Spring the time of waking and refreshing is also the time of shows and fairs. Christoph Kalck has created a stunning timeLapse film with the title Rummel, documenting and reinterpreting one of the very large German Spring fairs, the Stuttgarter Frühlingsfest. It is a colourful and bright showcase of a fairground, a maze of stalls and rides, shows and shops for about 1.4 million visitors.

lit location based literature research
Image by Christoph Kalck / One of the movie stills.

Over three days Kalck has portrayed scenes in and around the fairground capturing the rumble and zumble, the moment of surprise, the laughter and excitement. Its the joy and the fun this blinking, moving, sweet and sticky scenery conveys. He stayed on though and keept looking, he arrived early and stayed late and the movie captures it all. The setting up, the pulling of the curtain, the setting sun and the glowing, blinking and bustling lights to the dinging of the action and the moments the lights come allowing for the staff to wrap up, clean and pack. Only for it all to start again the next day.
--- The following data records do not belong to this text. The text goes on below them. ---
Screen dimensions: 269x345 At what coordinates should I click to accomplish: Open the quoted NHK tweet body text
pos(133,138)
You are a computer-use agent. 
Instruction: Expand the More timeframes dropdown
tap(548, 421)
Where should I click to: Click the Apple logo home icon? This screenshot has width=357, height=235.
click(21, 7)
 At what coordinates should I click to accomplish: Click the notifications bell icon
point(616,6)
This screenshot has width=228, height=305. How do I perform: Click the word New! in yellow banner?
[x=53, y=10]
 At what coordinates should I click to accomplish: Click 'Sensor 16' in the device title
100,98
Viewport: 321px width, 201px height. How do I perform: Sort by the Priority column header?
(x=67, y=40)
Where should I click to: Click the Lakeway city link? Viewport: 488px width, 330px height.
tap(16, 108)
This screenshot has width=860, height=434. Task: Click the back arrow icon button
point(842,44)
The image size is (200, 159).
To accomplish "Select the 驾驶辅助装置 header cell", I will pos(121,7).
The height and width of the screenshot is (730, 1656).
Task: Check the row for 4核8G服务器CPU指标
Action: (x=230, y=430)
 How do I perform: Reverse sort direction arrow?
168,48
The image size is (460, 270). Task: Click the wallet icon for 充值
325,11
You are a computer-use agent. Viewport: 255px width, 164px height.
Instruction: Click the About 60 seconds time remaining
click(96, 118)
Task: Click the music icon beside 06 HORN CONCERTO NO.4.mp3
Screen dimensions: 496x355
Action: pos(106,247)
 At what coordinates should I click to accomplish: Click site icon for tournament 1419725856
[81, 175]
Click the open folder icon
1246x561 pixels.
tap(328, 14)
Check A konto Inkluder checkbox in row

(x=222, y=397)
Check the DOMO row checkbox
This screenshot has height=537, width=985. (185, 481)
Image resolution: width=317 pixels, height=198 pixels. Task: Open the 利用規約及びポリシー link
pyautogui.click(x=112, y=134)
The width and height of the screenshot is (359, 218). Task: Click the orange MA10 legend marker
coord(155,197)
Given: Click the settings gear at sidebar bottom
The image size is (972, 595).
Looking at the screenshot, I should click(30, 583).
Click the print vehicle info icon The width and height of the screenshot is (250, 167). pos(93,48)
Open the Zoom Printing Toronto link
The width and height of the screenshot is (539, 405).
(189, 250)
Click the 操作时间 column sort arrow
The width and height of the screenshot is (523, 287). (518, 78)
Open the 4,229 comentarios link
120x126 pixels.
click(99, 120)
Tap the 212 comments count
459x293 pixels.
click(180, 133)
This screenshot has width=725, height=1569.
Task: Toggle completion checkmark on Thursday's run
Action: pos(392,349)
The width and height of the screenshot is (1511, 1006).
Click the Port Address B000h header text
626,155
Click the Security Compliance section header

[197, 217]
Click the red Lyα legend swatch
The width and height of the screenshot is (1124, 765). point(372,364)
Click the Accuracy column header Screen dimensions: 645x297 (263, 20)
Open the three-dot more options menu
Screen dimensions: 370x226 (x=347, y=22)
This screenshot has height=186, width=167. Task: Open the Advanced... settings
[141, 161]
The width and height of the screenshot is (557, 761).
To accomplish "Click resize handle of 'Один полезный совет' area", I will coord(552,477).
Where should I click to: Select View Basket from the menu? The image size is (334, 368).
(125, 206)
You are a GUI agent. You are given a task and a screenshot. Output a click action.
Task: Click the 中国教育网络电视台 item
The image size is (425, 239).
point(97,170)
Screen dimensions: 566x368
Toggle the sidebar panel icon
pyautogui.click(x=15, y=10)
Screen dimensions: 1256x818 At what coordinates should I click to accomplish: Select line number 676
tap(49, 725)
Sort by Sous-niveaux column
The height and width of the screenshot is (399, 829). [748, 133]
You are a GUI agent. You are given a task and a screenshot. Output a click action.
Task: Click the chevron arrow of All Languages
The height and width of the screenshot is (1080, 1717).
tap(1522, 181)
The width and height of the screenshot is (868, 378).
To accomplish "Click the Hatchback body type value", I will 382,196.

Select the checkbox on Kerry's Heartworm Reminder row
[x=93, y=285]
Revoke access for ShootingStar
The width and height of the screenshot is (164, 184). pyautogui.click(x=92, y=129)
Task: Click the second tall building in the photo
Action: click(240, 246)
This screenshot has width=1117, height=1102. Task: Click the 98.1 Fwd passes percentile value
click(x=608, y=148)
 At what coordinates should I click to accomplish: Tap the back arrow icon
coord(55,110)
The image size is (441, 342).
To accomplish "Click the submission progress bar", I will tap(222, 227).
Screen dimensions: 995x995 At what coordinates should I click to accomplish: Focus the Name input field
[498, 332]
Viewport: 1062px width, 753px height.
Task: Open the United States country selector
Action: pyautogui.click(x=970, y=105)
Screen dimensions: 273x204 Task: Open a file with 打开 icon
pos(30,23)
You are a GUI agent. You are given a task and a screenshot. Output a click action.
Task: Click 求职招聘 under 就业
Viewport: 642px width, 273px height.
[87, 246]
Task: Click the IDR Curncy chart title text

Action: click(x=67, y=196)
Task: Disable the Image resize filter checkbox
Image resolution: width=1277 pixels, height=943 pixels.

lit location based literature research
Image by Christoph Kalck / One of the movie stills.

The film is by Christoph Kalck & Marcel Hampel with music and sounddesign by Sebastian Bartmann. Title was designed by Frank Rosenkränzer. The film has a facebook fan page of course.

It’s the persistance and precision of the chosen scenes, the intensity of the setting and the unreal scenery that brings this clip to live and lets memories of all sorts play out on such a bright and cut autumn day. Soon it will be spring again.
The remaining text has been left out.